A bunker decorated with glow-in-the-dark threads, balloon flowers and UV color paper hanging from the ceiling supported Cook’s descriptions, but the party’s makeshift venue of the Science Center made an impressive impact. Voyage followed, a collaborative project produced by Solarity in conjunction with a student multimedia production company, and the student-centered event reached galactic heights. Again in the Science Center, the party grew from a $7,000 into an $11,000 event for the all-out futuristic, space-oddity theme. It was smoother and larger, with Royal Thread Collective constructing flashing dance platforms and a DJ altar and bringing in a gigantic projection screen. Despite somewhat mixed reviews, it seemed that all attending students ultimately had a fun time, or at least an unforgettable experience.

This fact caused no concern for College junior and Solarity co-founder Eli Clark-Davis, however, as he understands that students are Solarity and RTC’s biggest critics. “It’s a good thing,” he said. “The purpose [of these events] is for students, for all of us to have that one night and join together under the title of Oberlin student. It’s for students, by students.”

Now, with a capacity increased by almost 30 times that of the Science Center, Solarity and RTC present Fracture, the newest and probably most epic party Oberlin has ever seen. Taking over Heisman Field House, which is located on North Field, Fracture is running on a $30,000 budget, allowing the groups free range for their artistic vision.

As usual, RTC has contributed a significant amount to the production. It has designed and is currently constructing a 40-foot stage, which College senior and RTC co-founder Haden Gilbert described as “super dynamic.” It’s completely customizable and “modular,” allowing for a wide range of different levels. The lighting RTC is providing will represent another outstanding feature of the event. It is creating a lighting list and program and putting in thousands of dollars for lights that will fly from the ceiling.

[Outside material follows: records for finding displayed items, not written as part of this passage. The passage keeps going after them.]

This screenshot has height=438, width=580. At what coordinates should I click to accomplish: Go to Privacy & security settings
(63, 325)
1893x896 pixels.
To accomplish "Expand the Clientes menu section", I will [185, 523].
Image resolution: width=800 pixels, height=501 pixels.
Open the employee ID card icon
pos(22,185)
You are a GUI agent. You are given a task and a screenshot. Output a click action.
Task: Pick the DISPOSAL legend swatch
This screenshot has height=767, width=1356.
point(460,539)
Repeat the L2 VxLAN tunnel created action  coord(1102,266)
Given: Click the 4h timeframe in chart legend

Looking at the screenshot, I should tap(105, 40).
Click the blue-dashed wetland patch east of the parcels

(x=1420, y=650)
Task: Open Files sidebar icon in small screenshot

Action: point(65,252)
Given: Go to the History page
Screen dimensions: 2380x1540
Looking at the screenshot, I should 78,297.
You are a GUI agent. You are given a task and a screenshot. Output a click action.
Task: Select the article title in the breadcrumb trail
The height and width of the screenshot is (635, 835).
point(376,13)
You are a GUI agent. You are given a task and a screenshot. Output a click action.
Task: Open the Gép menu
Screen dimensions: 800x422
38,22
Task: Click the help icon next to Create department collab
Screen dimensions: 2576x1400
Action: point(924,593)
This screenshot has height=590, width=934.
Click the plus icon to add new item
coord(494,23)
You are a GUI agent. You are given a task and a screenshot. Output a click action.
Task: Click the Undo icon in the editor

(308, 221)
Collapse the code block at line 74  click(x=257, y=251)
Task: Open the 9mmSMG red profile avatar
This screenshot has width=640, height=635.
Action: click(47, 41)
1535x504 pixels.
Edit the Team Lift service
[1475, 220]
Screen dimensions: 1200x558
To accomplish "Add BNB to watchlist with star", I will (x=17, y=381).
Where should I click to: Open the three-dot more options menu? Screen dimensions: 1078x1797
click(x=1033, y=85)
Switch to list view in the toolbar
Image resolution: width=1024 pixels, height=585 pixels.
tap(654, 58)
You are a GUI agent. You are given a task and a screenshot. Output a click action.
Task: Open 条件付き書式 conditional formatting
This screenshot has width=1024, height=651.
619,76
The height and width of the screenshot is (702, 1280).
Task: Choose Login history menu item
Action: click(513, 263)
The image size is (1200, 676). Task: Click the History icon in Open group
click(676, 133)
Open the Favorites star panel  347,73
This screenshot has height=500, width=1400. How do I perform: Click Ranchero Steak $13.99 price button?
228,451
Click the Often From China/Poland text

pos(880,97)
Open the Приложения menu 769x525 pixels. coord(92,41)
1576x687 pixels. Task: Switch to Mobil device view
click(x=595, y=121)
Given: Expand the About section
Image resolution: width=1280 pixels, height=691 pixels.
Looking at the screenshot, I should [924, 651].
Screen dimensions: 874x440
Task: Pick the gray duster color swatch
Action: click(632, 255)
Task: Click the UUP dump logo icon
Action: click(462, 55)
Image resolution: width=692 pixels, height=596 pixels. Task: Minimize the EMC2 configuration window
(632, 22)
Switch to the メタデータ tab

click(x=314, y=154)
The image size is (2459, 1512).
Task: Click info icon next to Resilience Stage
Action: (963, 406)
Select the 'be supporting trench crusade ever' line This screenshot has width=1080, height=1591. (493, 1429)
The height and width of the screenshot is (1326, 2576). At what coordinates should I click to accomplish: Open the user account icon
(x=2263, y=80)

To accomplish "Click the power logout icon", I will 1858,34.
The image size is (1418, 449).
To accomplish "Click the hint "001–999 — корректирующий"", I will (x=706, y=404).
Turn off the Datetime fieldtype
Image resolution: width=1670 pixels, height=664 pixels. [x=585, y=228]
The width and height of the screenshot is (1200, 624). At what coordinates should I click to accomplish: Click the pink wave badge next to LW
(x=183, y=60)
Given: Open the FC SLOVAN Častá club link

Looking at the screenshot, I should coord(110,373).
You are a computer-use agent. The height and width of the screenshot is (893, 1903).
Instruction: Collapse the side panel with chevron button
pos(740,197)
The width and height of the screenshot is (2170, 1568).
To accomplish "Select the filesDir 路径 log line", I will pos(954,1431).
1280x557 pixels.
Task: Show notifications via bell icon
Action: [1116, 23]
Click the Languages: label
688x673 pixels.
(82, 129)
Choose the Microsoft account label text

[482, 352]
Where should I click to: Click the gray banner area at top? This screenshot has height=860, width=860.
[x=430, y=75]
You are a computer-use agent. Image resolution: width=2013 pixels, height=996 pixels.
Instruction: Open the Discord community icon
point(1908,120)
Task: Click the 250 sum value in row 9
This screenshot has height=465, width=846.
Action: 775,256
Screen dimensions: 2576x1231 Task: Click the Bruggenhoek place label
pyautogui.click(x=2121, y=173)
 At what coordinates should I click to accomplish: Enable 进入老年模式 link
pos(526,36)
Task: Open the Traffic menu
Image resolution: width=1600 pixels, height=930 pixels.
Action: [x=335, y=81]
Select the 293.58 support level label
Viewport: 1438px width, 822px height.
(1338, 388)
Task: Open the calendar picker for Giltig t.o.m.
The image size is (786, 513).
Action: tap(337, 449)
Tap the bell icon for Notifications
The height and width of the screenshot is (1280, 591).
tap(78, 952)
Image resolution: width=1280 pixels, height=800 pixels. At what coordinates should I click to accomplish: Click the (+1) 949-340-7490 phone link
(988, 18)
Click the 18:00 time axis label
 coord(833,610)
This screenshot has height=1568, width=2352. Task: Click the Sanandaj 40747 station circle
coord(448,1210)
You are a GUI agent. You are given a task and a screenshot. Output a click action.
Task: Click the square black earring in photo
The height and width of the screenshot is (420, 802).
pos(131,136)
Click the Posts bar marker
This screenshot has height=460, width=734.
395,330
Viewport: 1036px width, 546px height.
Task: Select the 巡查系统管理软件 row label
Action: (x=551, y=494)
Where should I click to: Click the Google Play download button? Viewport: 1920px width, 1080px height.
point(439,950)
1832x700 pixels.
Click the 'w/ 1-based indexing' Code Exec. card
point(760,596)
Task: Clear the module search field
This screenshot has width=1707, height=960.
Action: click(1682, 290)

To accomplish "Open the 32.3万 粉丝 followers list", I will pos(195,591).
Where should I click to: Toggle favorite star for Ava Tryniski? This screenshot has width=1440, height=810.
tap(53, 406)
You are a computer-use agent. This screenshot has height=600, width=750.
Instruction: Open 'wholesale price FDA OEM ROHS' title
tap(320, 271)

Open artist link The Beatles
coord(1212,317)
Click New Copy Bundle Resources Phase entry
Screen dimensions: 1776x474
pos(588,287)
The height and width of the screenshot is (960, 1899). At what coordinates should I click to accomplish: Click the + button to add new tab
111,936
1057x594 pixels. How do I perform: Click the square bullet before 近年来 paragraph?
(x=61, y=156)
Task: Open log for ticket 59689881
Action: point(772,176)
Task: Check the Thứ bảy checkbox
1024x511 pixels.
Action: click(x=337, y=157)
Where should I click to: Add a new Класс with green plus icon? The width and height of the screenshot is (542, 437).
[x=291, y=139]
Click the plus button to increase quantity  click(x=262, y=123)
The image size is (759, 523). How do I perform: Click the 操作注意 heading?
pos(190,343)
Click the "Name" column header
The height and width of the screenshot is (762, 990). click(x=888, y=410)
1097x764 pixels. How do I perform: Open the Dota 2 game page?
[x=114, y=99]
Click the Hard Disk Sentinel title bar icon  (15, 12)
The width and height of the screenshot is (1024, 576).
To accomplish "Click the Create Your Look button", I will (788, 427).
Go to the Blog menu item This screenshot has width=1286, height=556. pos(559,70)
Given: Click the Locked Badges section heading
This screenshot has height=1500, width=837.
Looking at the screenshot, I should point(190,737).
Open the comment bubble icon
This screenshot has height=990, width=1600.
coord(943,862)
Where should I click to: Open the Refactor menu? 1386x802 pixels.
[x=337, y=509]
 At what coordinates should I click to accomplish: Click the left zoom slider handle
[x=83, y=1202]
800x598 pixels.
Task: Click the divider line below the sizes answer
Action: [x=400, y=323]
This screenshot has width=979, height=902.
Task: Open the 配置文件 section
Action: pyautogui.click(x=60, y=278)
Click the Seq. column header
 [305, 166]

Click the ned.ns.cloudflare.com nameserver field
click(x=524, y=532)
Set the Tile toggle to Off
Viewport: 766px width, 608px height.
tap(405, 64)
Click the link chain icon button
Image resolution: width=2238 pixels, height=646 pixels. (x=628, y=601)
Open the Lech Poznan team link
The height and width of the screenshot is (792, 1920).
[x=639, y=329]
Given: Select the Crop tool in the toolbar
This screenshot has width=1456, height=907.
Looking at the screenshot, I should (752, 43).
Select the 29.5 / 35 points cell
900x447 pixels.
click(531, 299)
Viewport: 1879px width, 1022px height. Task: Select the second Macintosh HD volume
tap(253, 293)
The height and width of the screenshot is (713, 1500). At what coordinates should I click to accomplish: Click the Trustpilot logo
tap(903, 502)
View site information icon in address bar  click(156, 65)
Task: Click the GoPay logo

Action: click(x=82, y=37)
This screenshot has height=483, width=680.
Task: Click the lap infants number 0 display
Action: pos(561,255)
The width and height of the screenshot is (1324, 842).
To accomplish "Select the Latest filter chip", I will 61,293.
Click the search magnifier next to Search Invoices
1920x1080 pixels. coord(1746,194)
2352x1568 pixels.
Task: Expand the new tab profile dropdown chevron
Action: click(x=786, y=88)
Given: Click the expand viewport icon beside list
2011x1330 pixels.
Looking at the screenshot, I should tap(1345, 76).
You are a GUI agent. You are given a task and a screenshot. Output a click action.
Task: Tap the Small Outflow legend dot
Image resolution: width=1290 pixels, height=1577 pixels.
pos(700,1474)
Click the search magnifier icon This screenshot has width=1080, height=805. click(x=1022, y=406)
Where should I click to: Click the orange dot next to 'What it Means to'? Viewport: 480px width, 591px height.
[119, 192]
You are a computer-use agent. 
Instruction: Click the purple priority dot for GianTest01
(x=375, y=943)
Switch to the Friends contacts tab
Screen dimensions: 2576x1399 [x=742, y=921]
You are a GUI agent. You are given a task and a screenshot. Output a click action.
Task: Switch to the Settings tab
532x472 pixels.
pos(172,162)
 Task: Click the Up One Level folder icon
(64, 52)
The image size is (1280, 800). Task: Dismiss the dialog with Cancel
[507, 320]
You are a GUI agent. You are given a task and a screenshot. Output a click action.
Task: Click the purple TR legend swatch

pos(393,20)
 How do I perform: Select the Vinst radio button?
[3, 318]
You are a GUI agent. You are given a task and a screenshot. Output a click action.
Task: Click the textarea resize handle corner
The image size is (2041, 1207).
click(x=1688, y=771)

As Fracture (as well as Neon Garden and Voyage) emphasizes the celebration of student talents, Concert Sound will be playing a big role installing, as Davis said, “probably the largest speaker system that has been used on campus,” as well as flying speakers from the ceiling.

The theme this year is post-industrial apocalyptic space, and in adhering to the theme, event coordinators will leave the phenomenal equipment exposed to achieve the industrial feel.

College senior and RTC co-founder David Ohana explained how Solarity and RTC are playing with structural and geometric elements, as well as with the aesthetic of the “industrial warehouse landscape” in order to blend them organically with the environment. They expect for the technical aspects of Fracture to “illuminate environmental features such as ‘thunder’ and being able to use that as a medium that we integrate other components like ethereal creatures that represent this organism. Ohana elaborated, “We are creating this living, breathing machine as the driving force, and in that machine we are all acting as strikes and doing all their crazy things.”

Instead of the event being seen as a shocking wild rave sanctioned by the College, it is more of a monumental art installation, requiring the participants to party. “The entire space is the idea of how cohesive everything is and how they blend, but at the same time there is a fracture from the reality,” Ohana explains, relating the installation back to the party’s title.

Tickets can be bought at Wilder desk for $10 before April 22 and $15 after.